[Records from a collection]
_____
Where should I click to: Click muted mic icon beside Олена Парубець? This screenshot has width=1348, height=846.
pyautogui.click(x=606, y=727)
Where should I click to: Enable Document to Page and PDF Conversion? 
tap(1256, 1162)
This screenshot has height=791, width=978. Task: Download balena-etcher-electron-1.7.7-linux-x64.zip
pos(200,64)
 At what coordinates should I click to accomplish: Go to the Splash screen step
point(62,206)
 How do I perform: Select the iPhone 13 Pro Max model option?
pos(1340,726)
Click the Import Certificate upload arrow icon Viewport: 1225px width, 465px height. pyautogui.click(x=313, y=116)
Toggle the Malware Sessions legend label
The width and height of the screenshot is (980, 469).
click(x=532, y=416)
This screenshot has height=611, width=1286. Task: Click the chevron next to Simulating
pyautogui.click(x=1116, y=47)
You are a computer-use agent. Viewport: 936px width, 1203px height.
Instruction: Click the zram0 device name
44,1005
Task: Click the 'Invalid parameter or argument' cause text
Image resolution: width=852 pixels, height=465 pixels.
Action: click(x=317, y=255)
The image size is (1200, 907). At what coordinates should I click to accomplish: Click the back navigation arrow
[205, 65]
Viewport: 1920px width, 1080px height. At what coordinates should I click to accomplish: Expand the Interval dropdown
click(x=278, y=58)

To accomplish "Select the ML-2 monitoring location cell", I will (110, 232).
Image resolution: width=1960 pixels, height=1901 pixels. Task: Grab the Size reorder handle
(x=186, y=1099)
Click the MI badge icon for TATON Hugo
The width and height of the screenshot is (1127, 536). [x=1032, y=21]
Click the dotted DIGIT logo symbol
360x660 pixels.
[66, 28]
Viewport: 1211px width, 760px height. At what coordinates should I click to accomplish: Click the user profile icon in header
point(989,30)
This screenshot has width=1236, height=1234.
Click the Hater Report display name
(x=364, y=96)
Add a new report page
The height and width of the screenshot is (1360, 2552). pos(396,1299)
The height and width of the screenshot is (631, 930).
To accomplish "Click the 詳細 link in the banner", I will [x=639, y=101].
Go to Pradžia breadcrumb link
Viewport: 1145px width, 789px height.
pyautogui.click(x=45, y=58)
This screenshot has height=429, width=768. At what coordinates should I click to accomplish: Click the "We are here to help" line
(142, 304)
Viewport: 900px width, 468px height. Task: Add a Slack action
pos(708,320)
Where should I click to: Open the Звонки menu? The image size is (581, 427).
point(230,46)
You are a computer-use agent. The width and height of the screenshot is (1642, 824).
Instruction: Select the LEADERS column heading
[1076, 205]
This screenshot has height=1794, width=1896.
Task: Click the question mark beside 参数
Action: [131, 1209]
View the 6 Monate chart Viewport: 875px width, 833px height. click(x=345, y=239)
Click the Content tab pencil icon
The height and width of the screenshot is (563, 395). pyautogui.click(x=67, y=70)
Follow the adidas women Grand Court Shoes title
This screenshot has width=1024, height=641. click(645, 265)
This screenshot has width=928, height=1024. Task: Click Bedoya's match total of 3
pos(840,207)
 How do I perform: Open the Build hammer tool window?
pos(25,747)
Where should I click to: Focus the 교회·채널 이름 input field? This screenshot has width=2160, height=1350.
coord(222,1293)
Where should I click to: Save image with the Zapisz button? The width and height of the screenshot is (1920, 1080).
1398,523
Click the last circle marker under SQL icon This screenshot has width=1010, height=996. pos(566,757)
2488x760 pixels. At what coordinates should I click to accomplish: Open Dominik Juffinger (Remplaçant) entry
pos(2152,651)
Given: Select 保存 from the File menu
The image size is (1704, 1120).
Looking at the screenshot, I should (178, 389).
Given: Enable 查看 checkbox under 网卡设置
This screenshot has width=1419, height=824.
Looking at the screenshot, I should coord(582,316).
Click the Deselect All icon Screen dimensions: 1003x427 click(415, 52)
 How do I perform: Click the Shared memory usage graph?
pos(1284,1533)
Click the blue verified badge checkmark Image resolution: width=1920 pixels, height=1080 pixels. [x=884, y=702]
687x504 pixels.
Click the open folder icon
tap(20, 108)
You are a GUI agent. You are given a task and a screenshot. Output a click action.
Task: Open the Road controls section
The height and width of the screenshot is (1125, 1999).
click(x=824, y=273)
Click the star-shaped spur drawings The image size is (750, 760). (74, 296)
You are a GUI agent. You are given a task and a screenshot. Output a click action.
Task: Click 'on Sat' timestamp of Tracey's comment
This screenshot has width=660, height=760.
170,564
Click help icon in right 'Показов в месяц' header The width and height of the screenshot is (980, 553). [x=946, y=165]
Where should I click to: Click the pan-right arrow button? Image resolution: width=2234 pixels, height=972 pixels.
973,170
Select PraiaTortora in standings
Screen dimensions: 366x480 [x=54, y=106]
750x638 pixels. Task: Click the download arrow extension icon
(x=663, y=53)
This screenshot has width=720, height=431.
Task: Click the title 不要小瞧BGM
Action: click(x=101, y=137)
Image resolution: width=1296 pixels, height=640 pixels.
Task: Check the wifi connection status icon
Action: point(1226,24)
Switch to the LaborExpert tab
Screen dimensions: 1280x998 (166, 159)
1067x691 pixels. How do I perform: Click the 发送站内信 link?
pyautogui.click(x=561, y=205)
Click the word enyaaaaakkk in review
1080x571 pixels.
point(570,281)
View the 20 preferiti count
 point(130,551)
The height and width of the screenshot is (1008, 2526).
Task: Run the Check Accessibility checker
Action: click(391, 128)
_____
## Goal:
Extract the lines running from the one that contains "Click the word enyaaaaakkk in review" through the end of the records, both ends included, and reproduce them verbatim.

## Solution below:
Click the word enyaaaaakkk in review
1080x571 pixels.
point(570,281)
View the 20 preferiti count
 point(130,551)
The height and width of the screenshot is (1008, 2526).
Task: Run the Check Accessibility checker
Action: click(391, 128)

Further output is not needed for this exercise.